Cospito ha da tempo avviato uno sciopero della fame per protestare contro il 41 bis e l’ergastolo ostativo, e oggi le sue condizioni vengono definite critiche dai medici che l’hanno in cura.
Sulle pagine di ZeroNegativo ci interroghiamo da tempo sull’opportunità di cambiare questi due statuti giuridici, per cui l’Italia ha ricevuto critiche da parte della Corte europea dei diritti umani. Il fatto che il dibattito ruoti attorno a un persona che si è macchiata di reati odiosi come il ferimento alle gambe di un imprenditore e appunto una tentata strage non deve, a nostro avviso, influire sulla legalità dei provvedimenti presi contro di lui.
Come ricorda a Domani Luigi Manconi, sociologo ed ex senatore, «è ovvio che un governo non debba trattare con gli anarchici o che non debba mediare. Ma chi gliel’ha chiesto?».
Come scrivevamo nel 2019, «L’ergastolo ostativo nasce, assieme al cosiddetto “carcere duro” (regolato dall’articolo 41 bis del Codice penale), come provvedimento straordinario nell’Italia di inizio anni ’90. Un paese che usciva lacerato dalle stragi mafiose che avevano portato via, tra gli altri, i magistrati Giovanni Falcone e Paolo Borsellino. Misure straordinarie in una situazione straordinaria, che poi sono rimaste anche quando i livelli di emergenza si sono abbassati».

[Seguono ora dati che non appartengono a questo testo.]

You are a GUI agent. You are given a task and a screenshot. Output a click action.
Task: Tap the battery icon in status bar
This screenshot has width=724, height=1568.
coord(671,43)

La riflessione, in corso da tempo, è dunque sul fatto che queste due misure abbiano avuto successo nel raggiungere lo scopo che si prefiggono, e se siano sempre applicate nei contesti giusti, cioè quando ci sia un effettivo bisogno di privare il detenuto della possibilità di comunicare con l’esterno e potenzialmente dare “ordini” all’organizzazione di cui fa parte (41 bis), oppure se la clausola del “pentimento” come unica via per ottenere misure alternative alla detenzione (ergastolo ostativo) produca gli effetti sperati in termini di collaborazione tra detenuti e magistratura.
Superati questi interrogativi, bisogna poi scendere nel caso specifico e chiedersi se l’applicazione delle due misure a un caso particolare risponda ai criteri previsti dalla norma stessa. Sempre tenendo a mente un principio fondamentale, enunciato più volte da Manconi nel corso degli anni, ossia che «Tutte le decisioni di diritto prescindono dall’identità della persona incriminata, dal curriculum criminale di Cospito o di chiunque altro, prescindono dalla sua lealtà nei confronti dello stato di diritto, prescindono dalle parole che egli scrive o dice e hanno come unico punto di riferimento la legge. […] una sentenza definitiva della Cassazione nega due cose: nega che la Fai, Federazione anarchica informale, sia un’organizzazione criminale gerarchica, organizzata stabilmente, che prenda ordini e che risponda a una logica di organizzazione con le sue regole classiche. E afferma un’altra cosa: Alfredo Cospito non comanda sulla Fai, non è il leader prigioniero di un’organizzazione criminale che dipenda da lui e che da lui riceve ordini».
La vicenda di Cospito mette alla prova la capacità delle istituzioni, della politica e di tutti noi di uscire dalla polarizzazione del dibattito e ragionare sulle cose per quel che sono, senza cedere alle spinte di vendetta e giustizialismo che, troppo volte, siamo spronati ad assecondare.